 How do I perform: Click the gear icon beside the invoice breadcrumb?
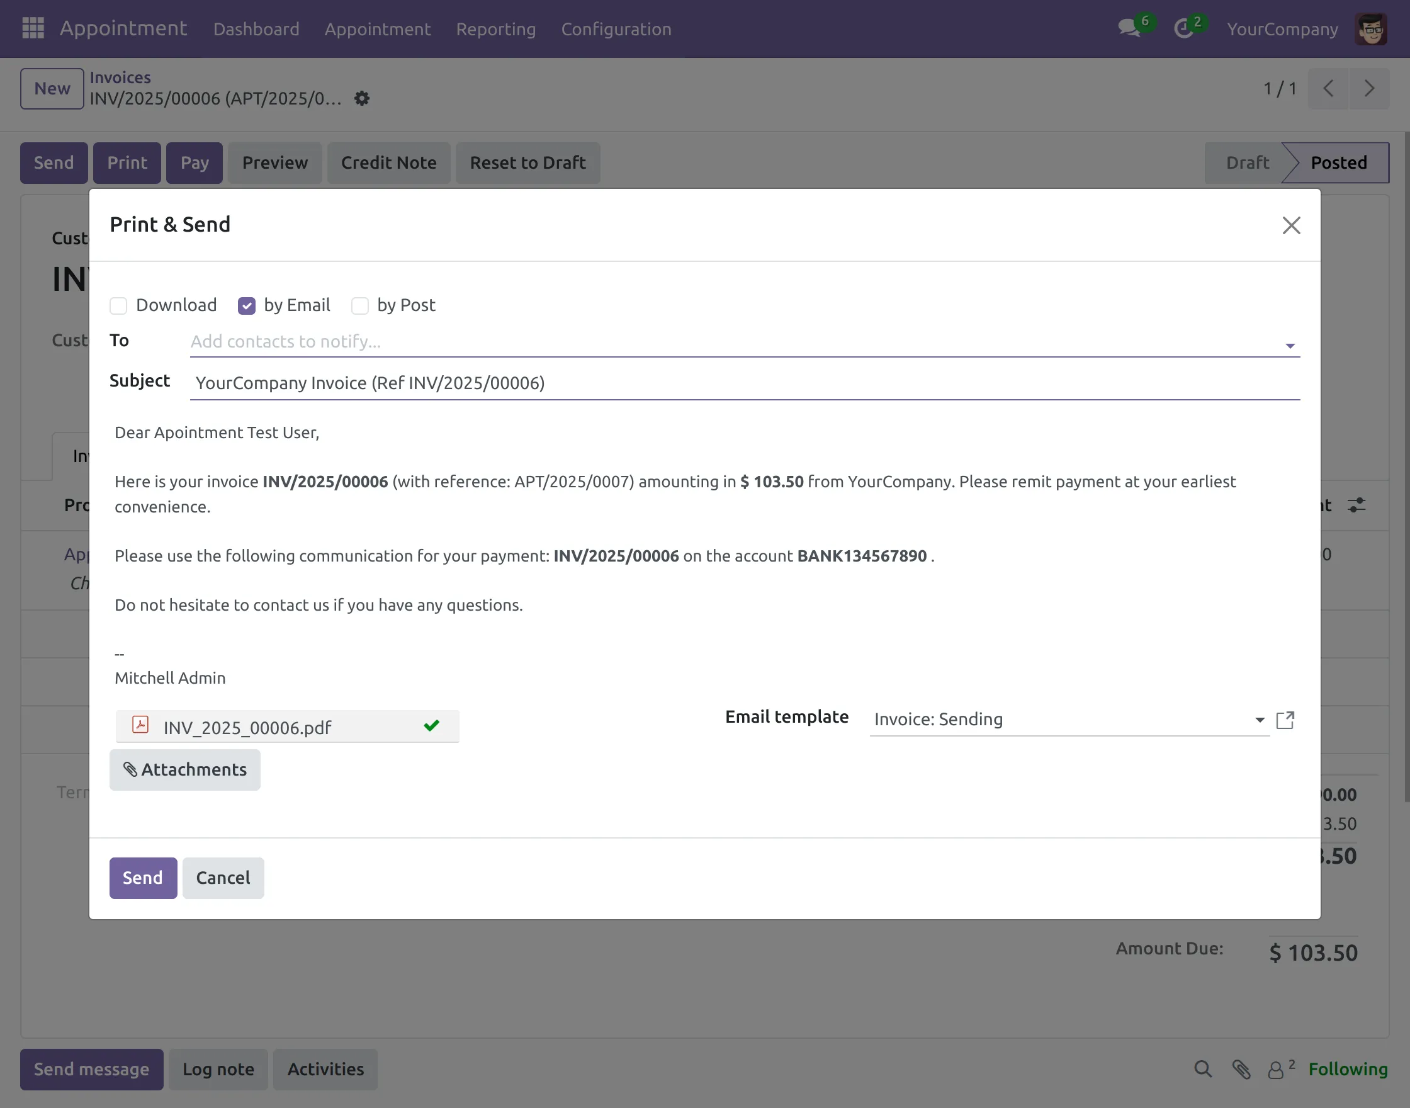[x=362, y=99]

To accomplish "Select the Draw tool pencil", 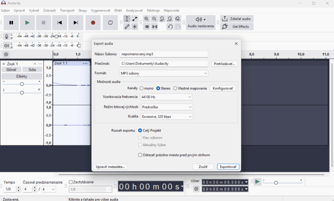I will point(127,26).
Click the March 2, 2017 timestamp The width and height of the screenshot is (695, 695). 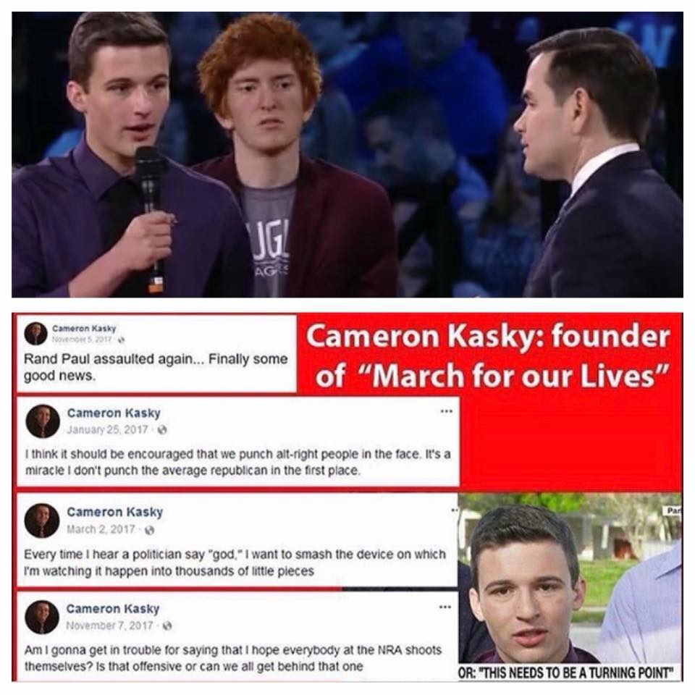(101, 529)
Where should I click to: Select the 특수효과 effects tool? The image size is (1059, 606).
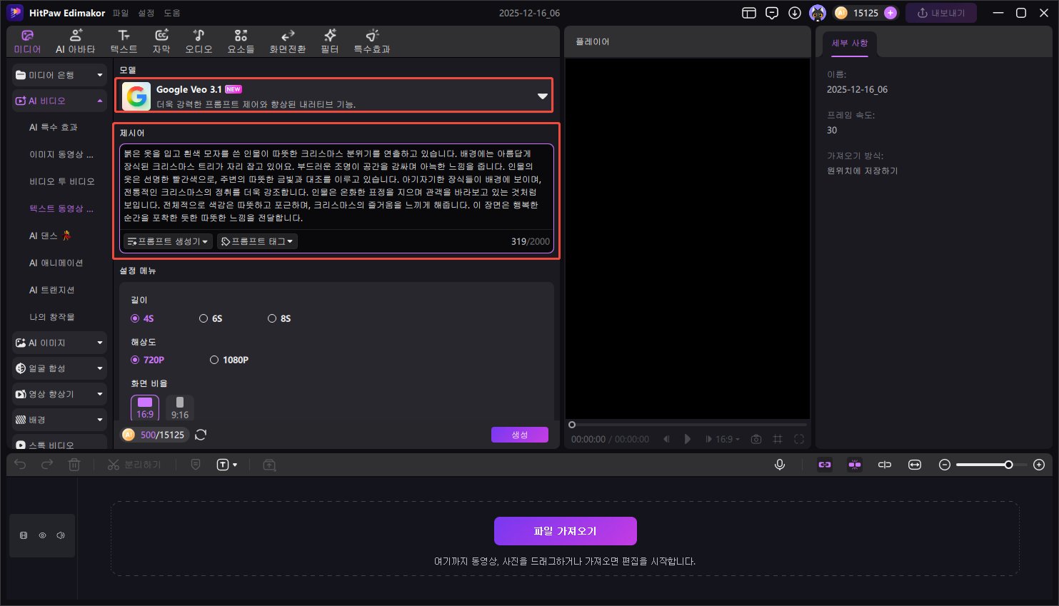pos(371,40)
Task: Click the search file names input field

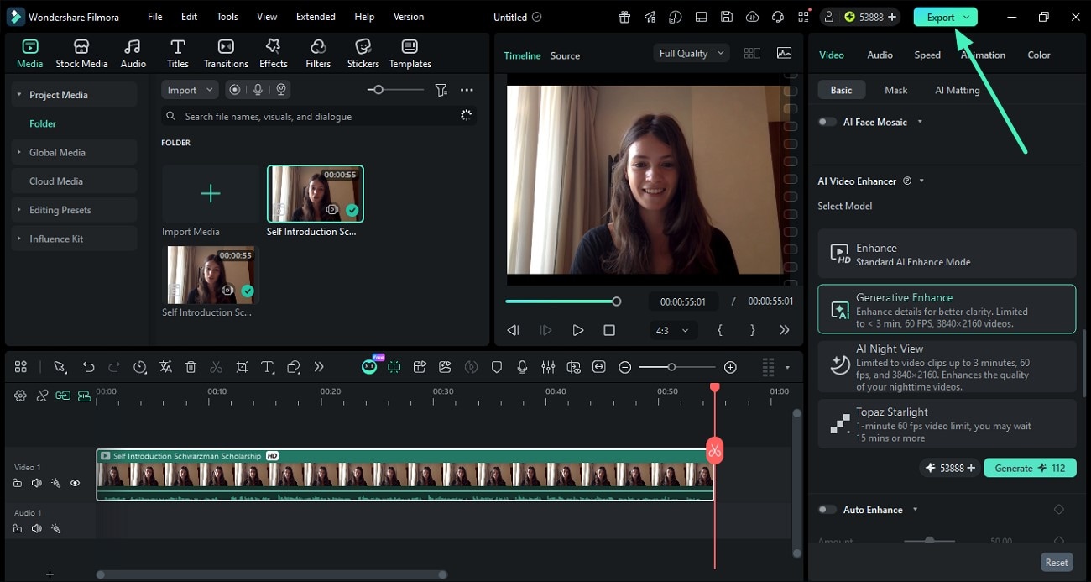Action: [x=319, y=116]
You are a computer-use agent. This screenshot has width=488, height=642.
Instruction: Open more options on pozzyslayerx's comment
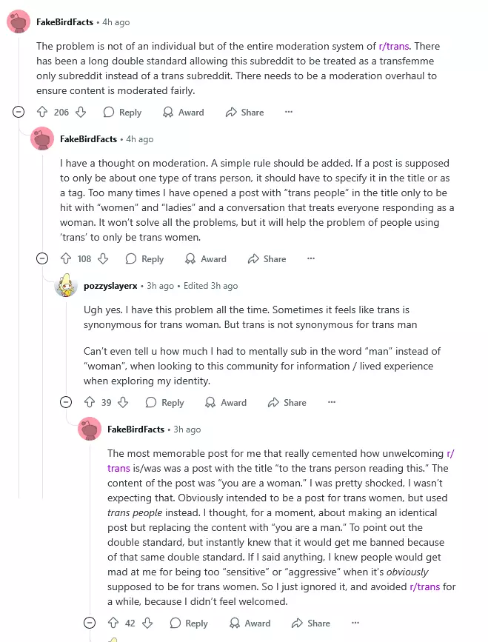[x=331, y=403]
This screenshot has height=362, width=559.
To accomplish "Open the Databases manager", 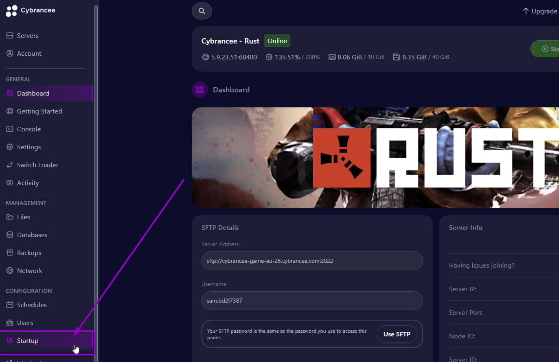I will coord(32,235).
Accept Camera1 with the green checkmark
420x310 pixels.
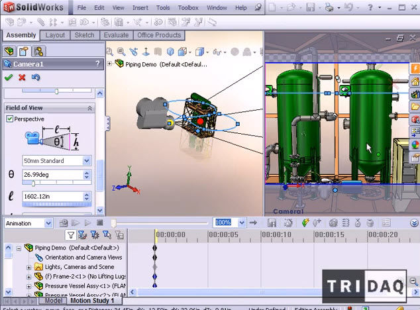9,78
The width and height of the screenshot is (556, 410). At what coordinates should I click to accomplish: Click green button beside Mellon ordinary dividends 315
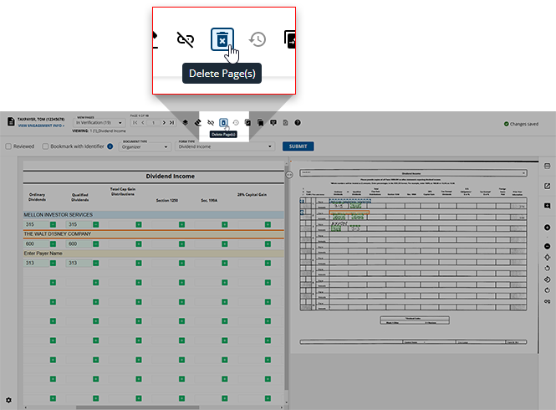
◇ ◇ ◇ ◇
*Instructions for the task*:
Rewrite the stretch of records from the line containing "Where should I" through the line containing "[x=331, y=403]" as a numbered list, skipping blank lines. Leave out the pictures.

*Task response*:
1. Where should I click to: Select the 특수효과 effects tool? The image size is (1059, 606).
2. pos(371,40)
3. Task: Click the search file names input field
4. Action: [x=319, y=116]
5. You are a computer-use agent. This screenshot has width=488, height=642.
6. Instruction: Open more options on pozzyslayerx's comment
7. [x=331, y=403]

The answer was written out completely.